TASK INPUT:
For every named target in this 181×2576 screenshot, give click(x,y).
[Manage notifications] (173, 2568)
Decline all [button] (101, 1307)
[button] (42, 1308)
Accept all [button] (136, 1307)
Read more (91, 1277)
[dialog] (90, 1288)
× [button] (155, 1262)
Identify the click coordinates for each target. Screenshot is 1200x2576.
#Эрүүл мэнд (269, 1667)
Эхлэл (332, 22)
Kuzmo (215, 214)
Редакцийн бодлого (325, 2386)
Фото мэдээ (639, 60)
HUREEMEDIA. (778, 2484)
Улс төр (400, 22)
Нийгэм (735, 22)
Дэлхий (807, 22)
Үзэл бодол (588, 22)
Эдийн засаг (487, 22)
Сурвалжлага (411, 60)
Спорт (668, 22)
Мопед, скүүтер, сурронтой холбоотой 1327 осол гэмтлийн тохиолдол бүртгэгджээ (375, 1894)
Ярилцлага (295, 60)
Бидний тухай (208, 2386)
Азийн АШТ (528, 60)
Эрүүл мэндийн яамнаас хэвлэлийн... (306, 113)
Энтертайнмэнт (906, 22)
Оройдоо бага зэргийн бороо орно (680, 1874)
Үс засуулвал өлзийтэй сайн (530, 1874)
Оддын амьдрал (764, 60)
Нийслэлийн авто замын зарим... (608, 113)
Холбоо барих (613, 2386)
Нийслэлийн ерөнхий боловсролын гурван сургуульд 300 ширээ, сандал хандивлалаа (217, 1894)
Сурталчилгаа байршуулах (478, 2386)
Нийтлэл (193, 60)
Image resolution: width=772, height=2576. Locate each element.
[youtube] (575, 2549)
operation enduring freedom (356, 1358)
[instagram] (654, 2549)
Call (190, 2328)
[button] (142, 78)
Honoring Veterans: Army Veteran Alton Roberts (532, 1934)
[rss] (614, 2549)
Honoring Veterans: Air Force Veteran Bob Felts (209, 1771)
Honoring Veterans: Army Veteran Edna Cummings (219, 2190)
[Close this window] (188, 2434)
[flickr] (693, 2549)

AIM OF THE TASK:
Look through the entries above for the word "button". Copy every line where it shows up.

PROBLEM SOLUTION:
Decline all [button] (101, 1307)
[button] (42, 1308)
Accept all [button] (136, 1307)
× [button] (155, 1262)
[button] (142, 78)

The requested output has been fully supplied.